Jean-Marie Chevalier, professeur, Université Dauphine / Ceras
Christian Couturier, Directeur Pôle Energie, Solagro
Patrick Criqui, Chercheur, CNRS / PACTE EDDEN / ANCRE
Alain Gioda, Chercheur, Hydrosciences, IRD, Montpellier
Bernard Laponche, Global Chance
Gérard Magnin, Délégué Général, Energy Cities
Michèle Pappalardo, ex Commissaire Générale au Développement Durable
François-Mathieu Poupeau, Chercheur, CNRS / LATTS
Cyril Roger Lacan, Président, Tilia Umwelt Gmbh

 

(1) Extrait des documents du Débat.

(2) Au niveau européen, près de 5 000 autorités locales de 47 pays sont engagées dans la Convention des Maires pour atteindre et dépasser les 3x20 sur leur territoire. La tendance dépasse donc l’Hexagone.

(3) Il y a eu au cours de l’histoire des concessions d’électricité de longues périodes, en particulier durant les années 70 et 80 sans contrat de concession dûment actualisé. Dans le secteur du gaz, plusieurs villes n’ont pas renouvelé leur contrat.

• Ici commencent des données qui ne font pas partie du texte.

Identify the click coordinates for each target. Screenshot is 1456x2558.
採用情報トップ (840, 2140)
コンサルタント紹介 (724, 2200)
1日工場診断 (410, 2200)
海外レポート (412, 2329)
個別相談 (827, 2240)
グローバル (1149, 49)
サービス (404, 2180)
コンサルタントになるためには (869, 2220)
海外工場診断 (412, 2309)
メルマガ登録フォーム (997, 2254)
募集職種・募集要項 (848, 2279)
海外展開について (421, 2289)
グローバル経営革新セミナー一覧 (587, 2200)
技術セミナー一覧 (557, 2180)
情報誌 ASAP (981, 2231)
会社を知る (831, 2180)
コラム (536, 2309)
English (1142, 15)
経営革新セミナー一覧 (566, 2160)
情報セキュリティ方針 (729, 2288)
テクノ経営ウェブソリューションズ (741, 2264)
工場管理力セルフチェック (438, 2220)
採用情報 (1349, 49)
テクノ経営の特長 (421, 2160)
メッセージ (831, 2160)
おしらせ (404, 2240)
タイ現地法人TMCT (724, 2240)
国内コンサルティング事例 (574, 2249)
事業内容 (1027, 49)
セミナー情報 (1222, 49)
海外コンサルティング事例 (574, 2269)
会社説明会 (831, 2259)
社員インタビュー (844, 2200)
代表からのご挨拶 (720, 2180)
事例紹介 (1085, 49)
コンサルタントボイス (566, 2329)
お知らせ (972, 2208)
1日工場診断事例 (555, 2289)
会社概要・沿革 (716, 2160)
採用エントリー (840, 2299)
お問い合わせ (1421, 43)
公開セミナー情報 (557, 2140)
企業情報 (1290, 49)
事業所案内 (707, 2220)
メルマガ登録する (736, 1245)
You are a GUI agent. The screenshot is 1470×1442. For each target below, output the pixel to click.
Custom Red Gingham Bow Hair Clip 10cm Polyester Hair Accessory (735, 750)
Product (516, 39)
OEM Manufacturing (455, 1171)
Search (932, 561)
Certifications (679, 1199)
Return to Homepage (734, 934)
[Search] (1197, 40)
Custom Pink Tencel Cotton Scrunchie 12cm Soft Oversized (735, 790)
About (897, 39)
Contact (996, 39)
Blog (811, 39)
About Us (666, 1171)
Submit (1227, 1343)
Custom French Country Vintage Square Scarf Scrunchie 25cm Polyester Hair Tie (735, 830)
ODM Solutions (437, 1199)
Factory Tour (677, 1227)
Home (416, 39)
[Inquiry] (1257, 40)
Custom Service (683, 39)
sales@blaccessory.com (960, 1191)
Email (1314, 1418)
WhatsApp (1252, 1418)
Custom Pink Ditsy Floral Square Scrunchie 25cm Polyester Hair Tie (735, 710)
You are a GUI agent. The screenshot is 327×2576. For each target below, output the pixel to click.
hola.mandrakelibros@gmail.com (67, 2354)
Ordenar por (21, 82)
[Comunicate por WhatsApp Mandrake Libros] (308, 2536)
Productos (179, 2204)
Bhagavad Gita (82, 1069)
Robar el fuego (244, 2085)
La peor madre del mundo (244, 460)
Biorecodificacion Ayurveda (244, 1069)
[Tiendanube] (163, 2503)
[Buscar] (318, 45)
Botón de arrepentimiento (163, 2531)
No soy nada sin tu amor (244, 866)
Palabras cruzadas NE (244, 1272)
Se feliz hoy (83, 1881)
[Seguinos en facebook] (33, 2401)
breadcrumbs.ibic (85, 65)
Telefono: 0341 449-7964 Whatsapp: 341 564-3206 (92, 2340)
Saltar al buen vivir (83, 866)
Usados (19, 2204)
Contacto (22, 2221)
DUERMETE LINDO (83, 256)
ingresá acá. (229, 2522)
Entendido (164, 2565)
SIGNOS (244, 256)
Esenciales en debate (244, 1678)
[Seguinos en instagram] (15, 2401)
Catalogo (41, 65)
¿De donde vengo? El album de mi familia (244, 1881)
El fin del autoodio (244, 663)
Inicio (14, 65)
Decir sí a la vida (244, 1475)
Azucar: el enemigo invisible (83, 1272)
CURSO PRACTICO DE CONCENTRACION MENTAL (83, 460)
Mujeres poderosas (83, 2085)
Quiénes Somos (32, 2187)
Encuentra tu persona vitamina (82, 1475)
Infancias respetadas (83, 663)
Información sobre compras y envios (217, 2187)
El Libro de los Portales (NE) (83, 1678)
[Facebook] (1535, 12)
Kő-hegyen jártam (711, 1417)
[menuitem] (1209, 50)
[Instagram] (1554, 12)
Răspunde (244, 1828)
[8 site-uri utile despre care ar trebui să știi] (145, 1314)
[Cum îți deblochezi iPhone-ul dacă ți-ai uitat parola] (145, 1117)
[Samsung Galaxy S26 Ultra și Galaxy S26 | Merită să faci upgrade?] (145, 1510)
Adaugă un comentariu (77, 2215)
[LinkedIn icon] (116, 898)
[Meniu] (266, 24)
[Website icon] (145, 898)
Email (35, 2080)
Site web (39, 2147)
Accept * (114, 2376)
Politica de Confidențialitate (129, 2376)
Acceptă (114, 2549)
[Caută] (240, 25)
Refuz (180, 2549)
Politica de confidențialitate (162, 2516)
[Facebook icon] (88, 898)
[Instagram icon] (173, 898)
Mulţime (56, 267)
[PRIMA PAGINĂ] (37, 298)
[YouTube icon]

(4) S’agissant du niveau régional, un exercice similaire – mais plus stratégique et de coordination – a été réalisé de façon partagée avec l’Etat au travers des SRCAE.

(5) “Pour monter dans le train de l’innovation, dit Jean Pisani-Ferry dans Alternatives Economiques (Hors Série – numéro 97 – Avril 2013), il faut accepter que les champions établis se fassent bousculer Or, on a tendance à protéger les champions établis. Ceux-ci rachètent les start up, les assimilent, mais aussi souvent les brident”.

(6) Les propositions des associations de collectivités territoriales durant le débat actuel traduisent une volonté croissante de jouer un plus grand rôle. Elles marquent nettement une amélioration par rapport à celles élaborées durant le Grenelle, il y a cinq ans seulement.

(7) (8) Extrait des documents du Débat.